▶ _EN QUÉ CONSISTE_: Vuelve a escribir todos los registros que siguen, línea por línea y sin cambiar nada.

▶ _REGISTROS DE DATOS_:

··········

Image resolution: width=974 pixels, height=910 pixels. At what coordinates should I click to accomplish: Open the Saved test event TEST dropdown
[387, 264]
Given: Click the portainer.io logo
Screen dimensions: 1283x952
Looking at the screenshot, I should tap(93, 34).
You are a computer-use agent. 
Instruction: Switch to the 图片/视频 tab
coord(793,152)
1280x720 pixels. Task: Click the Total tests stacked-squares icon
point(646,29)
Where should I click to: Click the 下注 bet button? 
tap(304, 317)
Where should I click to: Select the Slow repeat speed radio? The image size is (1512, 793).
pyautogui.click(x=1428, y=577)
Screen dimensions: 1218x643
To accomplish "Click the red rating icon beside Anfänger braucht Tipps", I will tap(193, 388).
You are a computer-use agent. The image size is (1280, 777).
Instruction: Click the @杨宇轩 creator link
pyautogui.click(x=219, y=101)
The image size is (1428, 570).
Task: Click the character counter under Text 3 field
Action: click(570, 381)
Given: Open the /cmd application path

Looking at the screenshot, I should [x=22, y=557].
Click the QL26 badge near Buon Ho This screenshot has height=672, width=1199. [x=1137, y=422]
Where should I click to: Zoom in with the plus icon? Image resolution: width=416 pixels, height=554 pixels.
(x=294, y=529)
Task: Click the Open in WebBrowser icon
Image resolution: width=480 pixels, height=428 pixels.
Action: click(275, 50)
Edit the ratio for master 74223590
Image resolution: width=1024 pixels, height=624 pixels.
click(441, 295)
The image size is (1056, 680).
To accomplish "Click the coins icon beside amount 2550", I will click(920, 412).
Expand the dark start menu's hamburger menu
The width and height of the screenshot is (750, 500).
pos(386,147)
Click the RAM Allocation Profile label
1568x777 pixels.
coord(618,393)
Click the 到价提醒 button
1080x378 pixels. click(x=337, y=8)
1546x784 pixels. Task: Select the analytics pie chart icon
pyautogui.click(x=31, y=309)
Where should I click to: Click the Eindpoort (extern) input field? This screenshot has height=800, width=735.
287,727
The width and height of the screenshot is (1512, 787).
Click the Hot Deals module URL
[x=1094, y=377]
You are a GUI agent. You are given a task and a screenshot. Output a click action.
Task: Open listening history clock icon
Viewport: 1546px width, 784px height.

··········

▶ _RESPUESTA DEL EJERCICIO_:
Image resolution: width=974 pixels, height=910 pixels. At what coordinates should I click to accomplish: Open the Saved test event TEST dropdown
[387, 264]
Given: Click the portainer.io logo
Screen dimensions: 1283x952
Looking at the screenshot, I should tap(93, 34).
You are a computer-use agent. 
Instruction: Switch to the 图片/视频 tab
coord(793,152)
1280x720 pixels. Task: Click the Total tests stacked-squares icon
point(646,29)
Where should I click to: Click the 下注 bet button? 
tap(304, 317)
Where should I click to: Select the Slow repeat speed radio? The image size is (1512, 793).
pyautogui.click(x=1428, y=577)
Screen dimensions: 1218x643
To accomplish "Click the red rating icon beside Anfänger braucht Tipps", I will tap(193, 388).
You are a computer-use agent. The image size is (1280, 777).
Instruction: Click the @杨宇轩 creator link
pyautogui.click(x=219, y=101)
The image size is (1428, 570).
Task: Click the character counter under Text 3 field
Action: click(570, 381)
Given: Open the /cmd application path

Looking at the screenshot, I should [x=22, y=557].
Click the QL26 badge near Buon Ho This screenshot has height=672, width=1199. [x=1137, y=422]
Where should I click to: Zoom in with the plus icon? Image resolution: width=416 pixels, height=554 pixels.
(x=294, y=529)
Task: Click the Open in WebBrowser icon
Image resolution: width=480 pixels, height=428 pixels.
Action: click(275, 50)
Edit the ratio for master 74223590
Image resolution: width=1024 pixels, height=624 pixels.
click(441, 295)
The image size is (1056, 680).
To accomplish "Click the coins icon beside amount 2550", I will click(920, 412).
Expand the dark start menu's hamburger menu
The width and height of the screenshot is (750, 500).
pos(386,147)
Click the RAM Allocation Profile label
1568x777 pixels.
coord(618,393)
Click the 到价提醒 button
1080x378 pixels. click(x=337, y=8)
1546x784 pixels. Task: Select the analytics pie chart icon
pyautogui.click(x=31, y=309)
Where should I click to: Click the Eindpoort (extern) input field? This screenshot has height=800, width=735.
287,727
The width and height of the screenshot is (1512, 787).
Click the Hot Deals module URL
[x=1094, y=377]
You are a GUI agent. You are given a task and a screenshot. Output a click action.
Task: Open listening history clock icon
Viewport: 1546px width, 784px height.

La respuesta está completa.